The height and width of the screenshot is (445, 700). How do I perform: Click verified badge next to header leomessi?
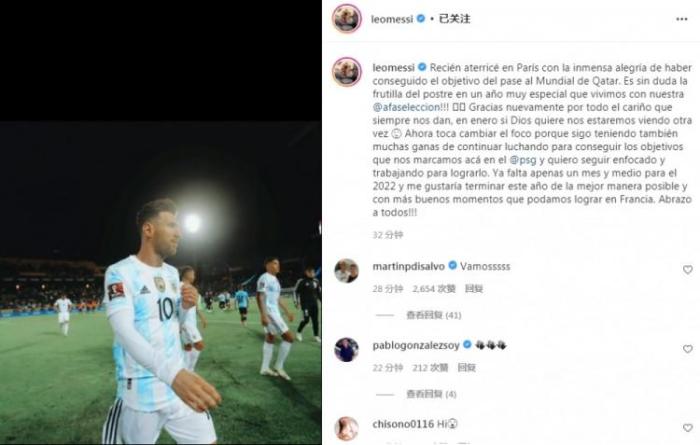(x=421, y=19)
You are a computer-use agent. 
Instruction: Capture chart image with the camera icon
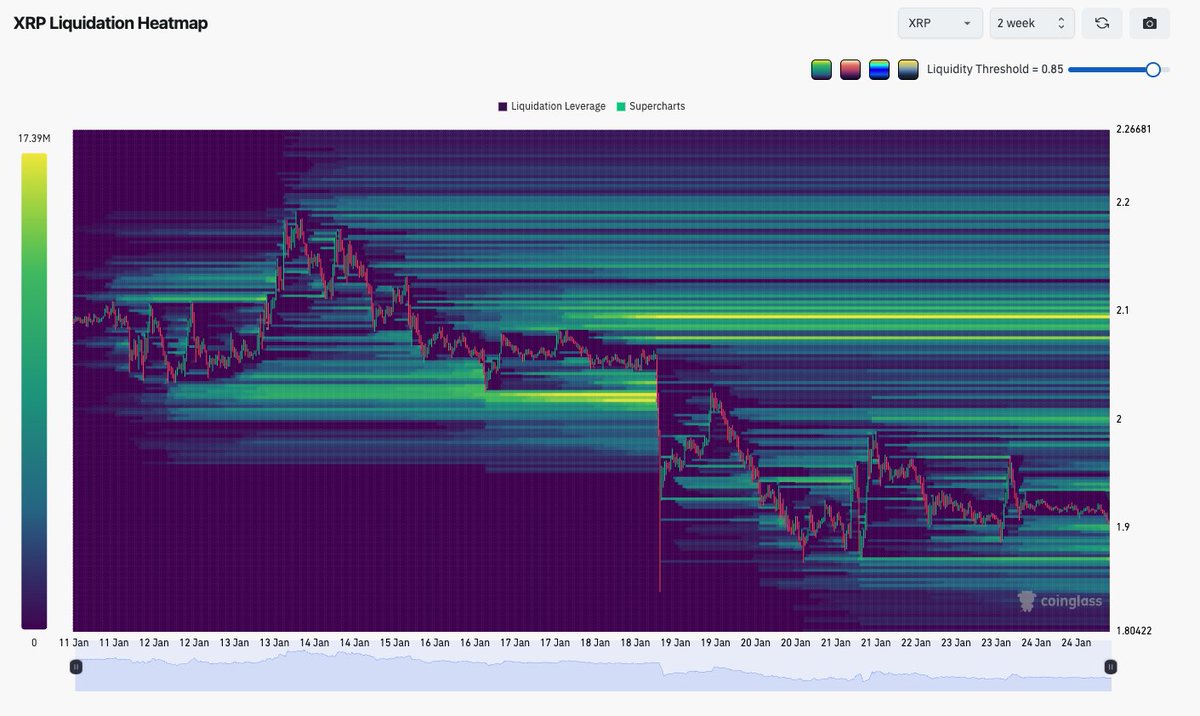(1148, 22)
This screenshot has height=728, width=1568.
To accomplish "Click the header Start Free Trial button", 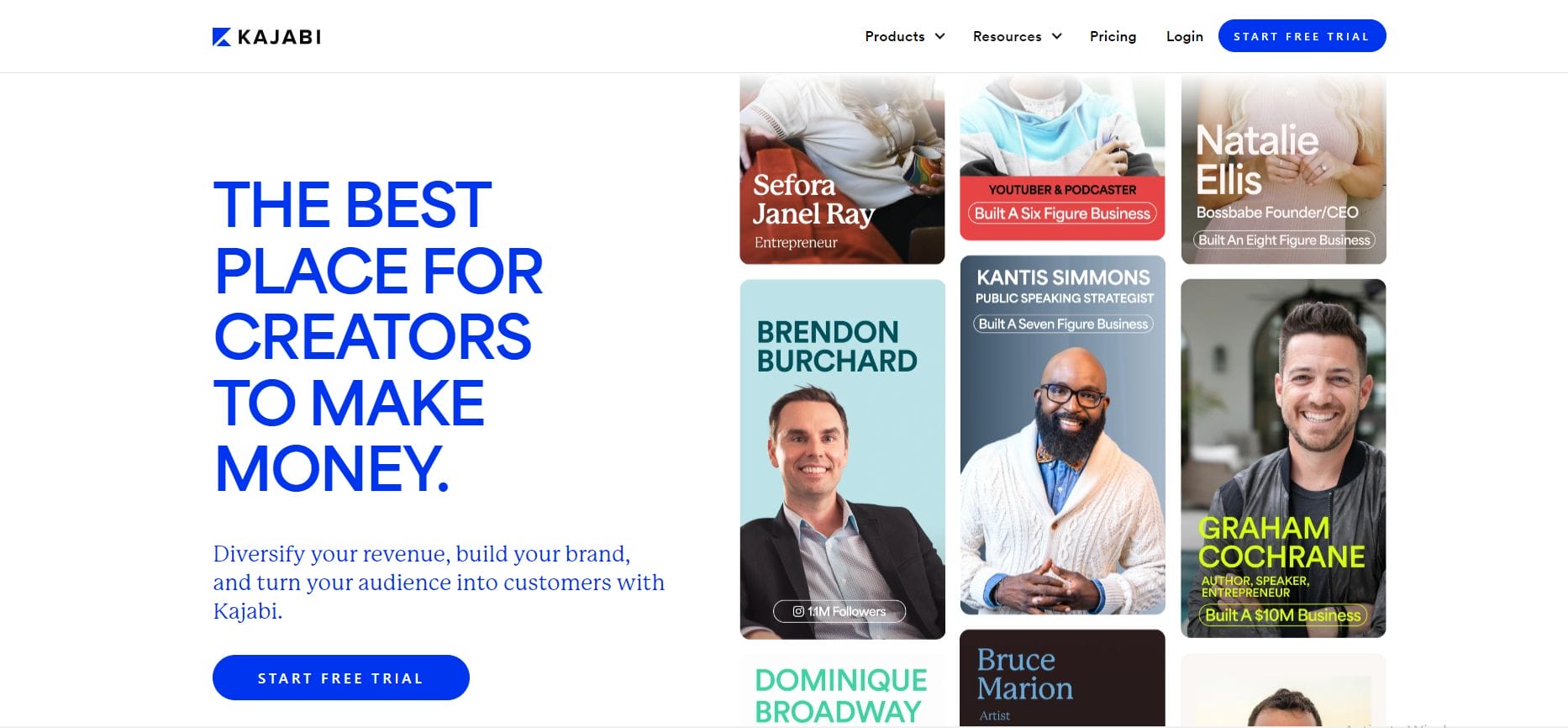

____

_Exercise_
Express every line of the records above as a JSON list of strings, one string per line, with blank lines left out. Omit the pictures.

_Response_
[
  "The height and width of the screenshot is (445, 700). How do I perform: Click verified badge next to header leomessi?",
  "(x=421, y=19)",
  "You are a computer-use agent. ",
  "Instruction: Capture chart image with the camera icon",
  "(1148, 22)",
  "This screenshot has height=728, width=1568.",
  "To accomplish \"Click the header Start Free Trial button\", "
]